- [Problem to solve]
Copy every line of the data in which the word "Select" occurs.

- [Records from a data source]
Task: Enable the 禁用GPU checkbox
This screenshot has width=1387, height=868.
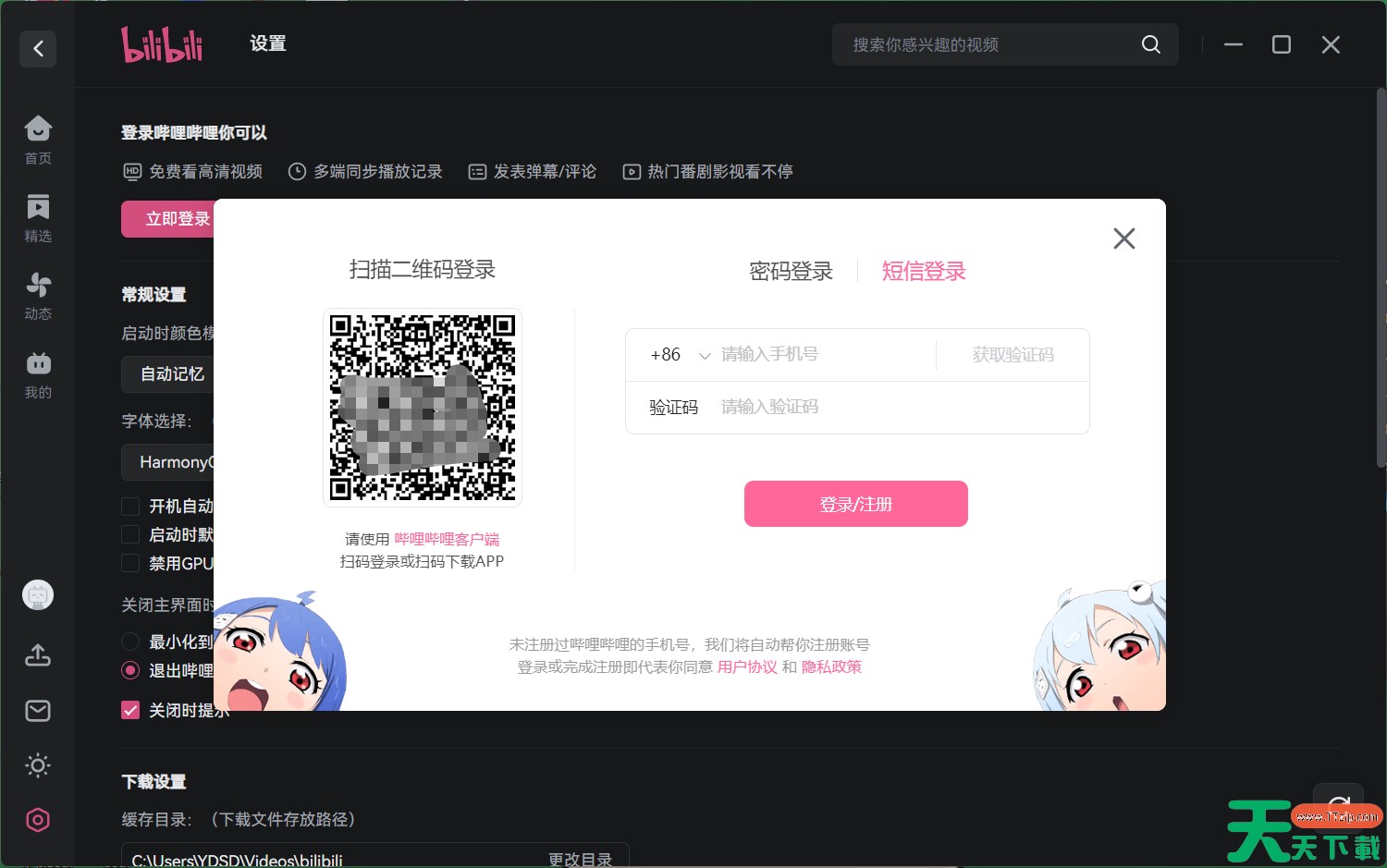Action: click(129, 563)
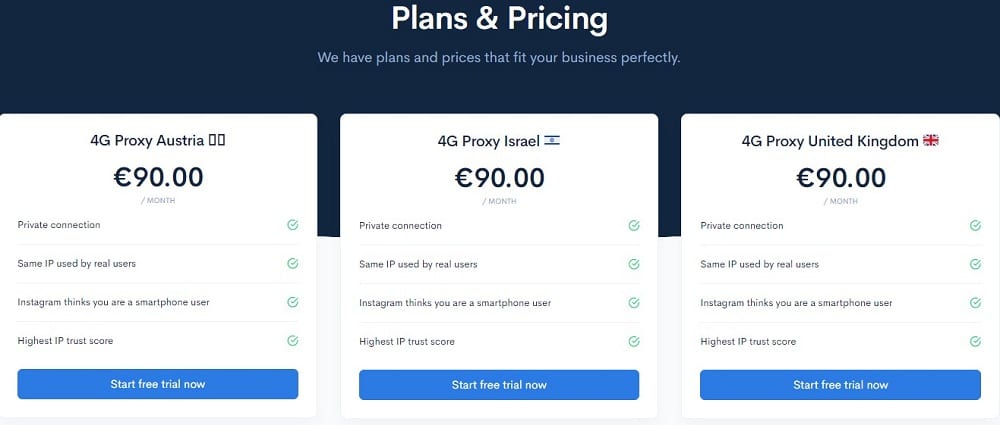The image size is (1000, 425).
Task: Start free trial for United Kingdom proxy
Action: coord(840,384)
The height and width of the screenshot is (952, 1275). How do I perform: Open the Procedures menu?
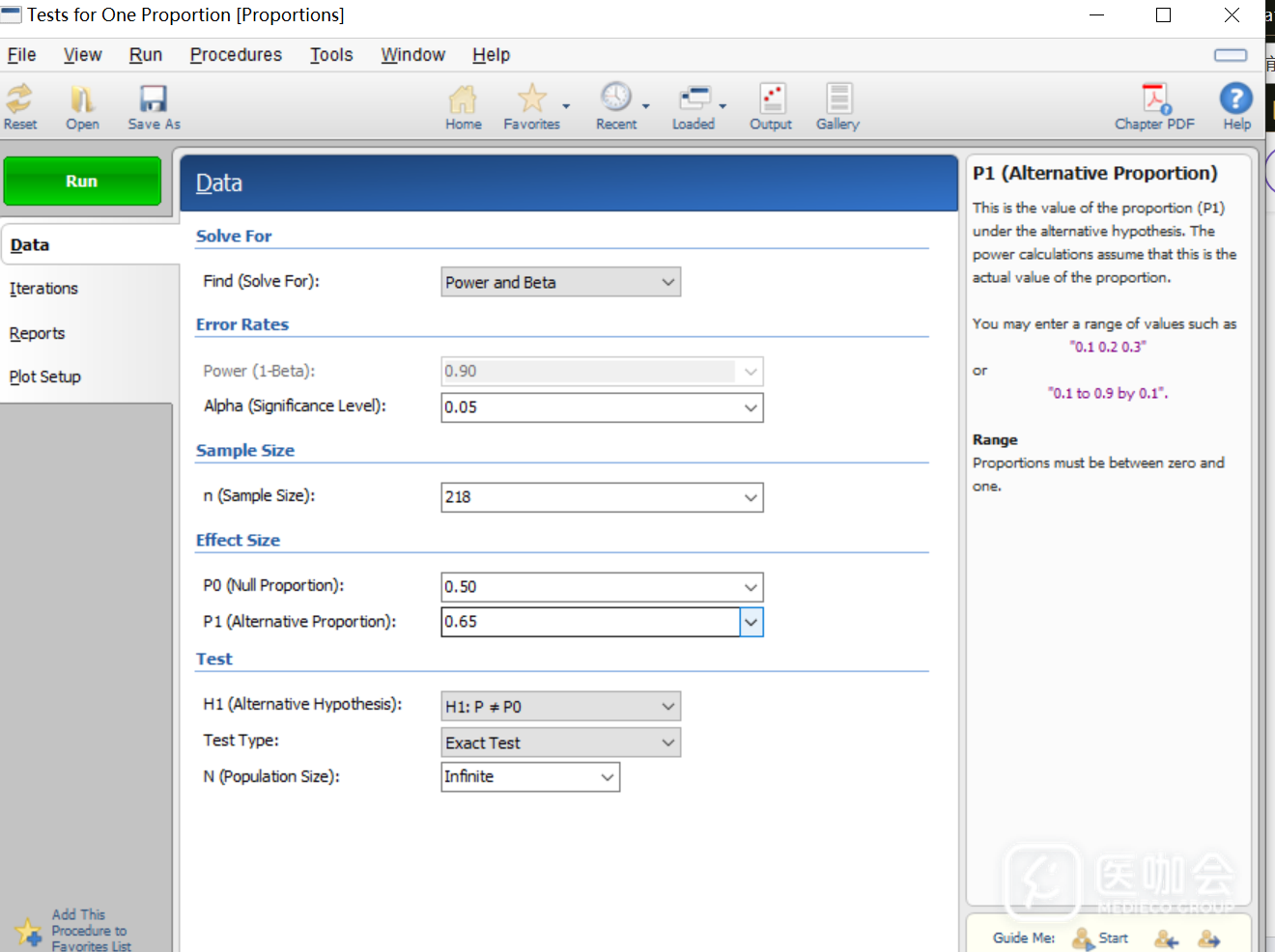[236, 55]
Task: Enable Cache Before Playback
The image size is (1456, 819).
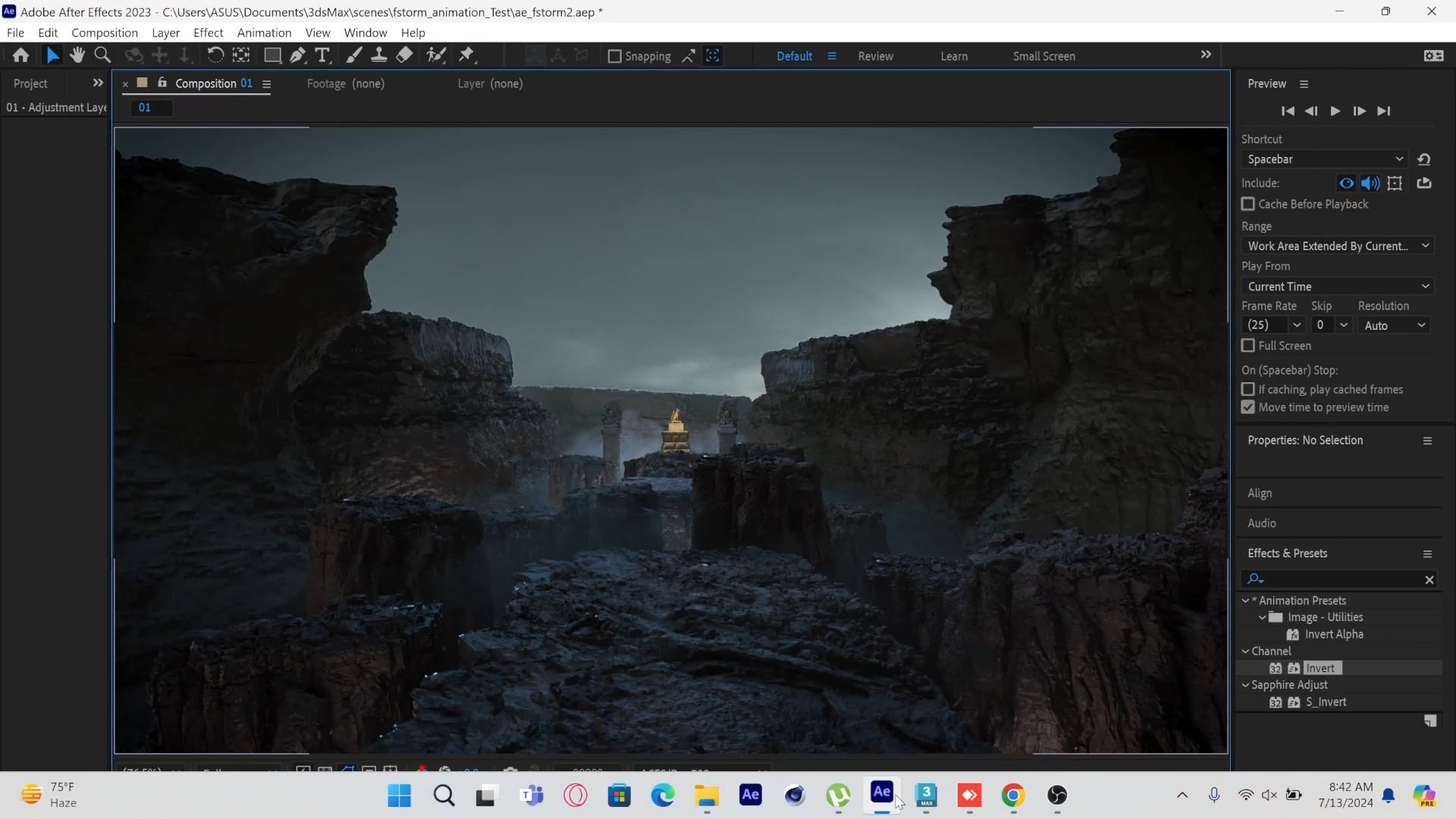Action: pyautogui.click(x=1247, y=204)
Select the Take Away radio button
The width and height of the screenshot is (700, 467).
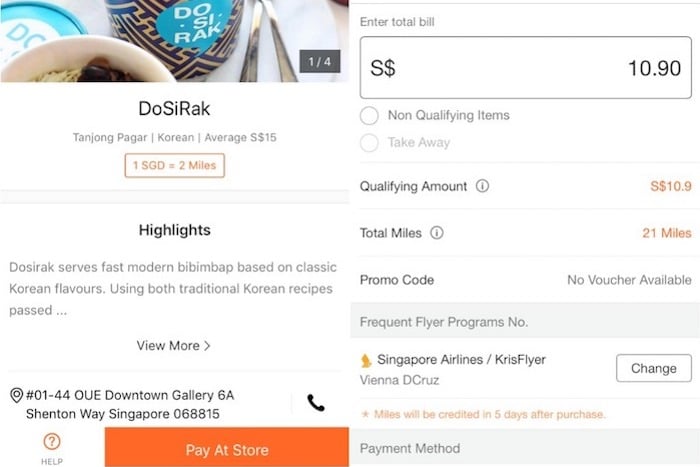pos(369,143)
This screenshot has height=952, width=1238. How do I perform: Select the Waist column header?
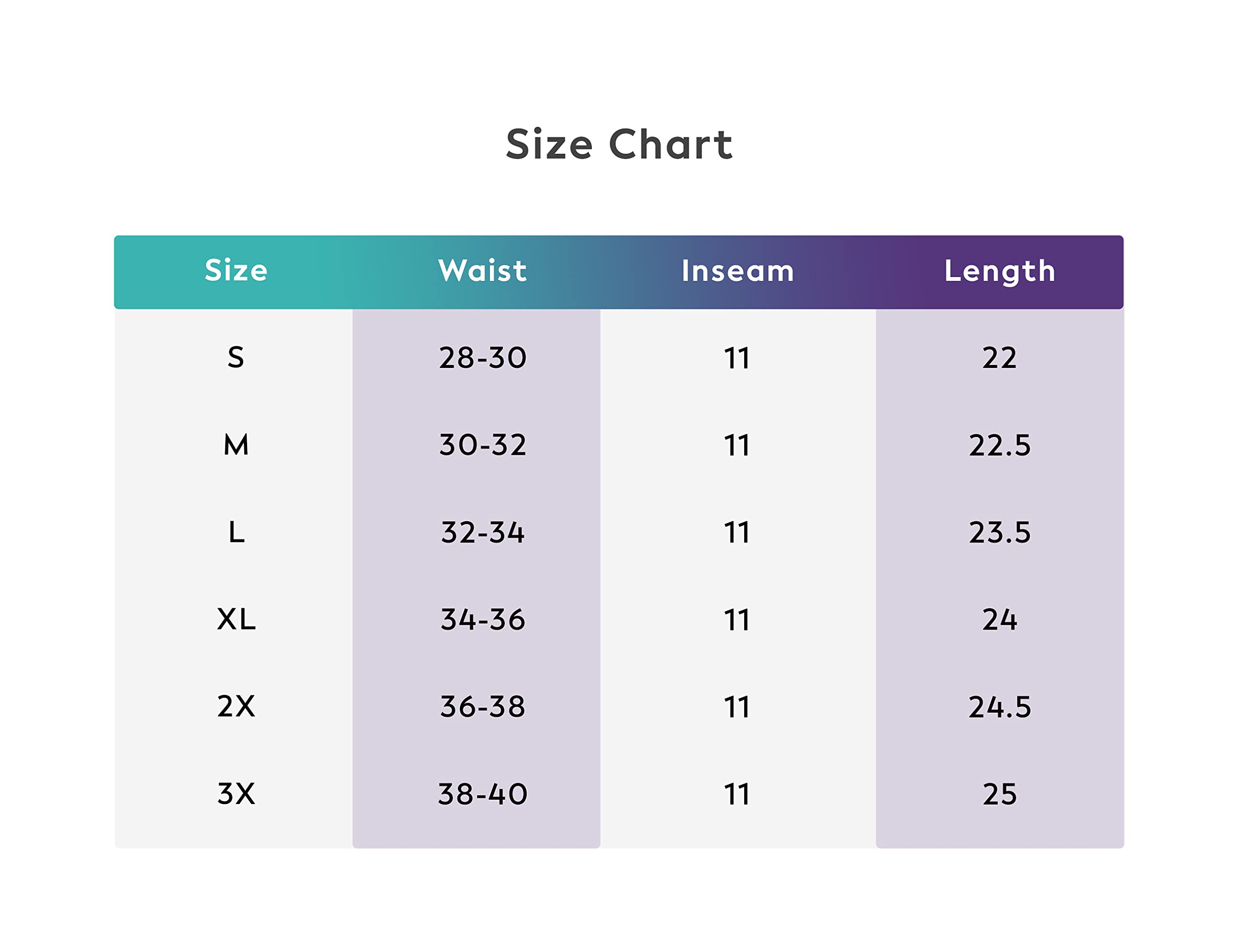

- [Solution to this problem]
Select the Take Away radio button
This screenshot has height=952, width=1238. How do I perform: Select the Waist column header?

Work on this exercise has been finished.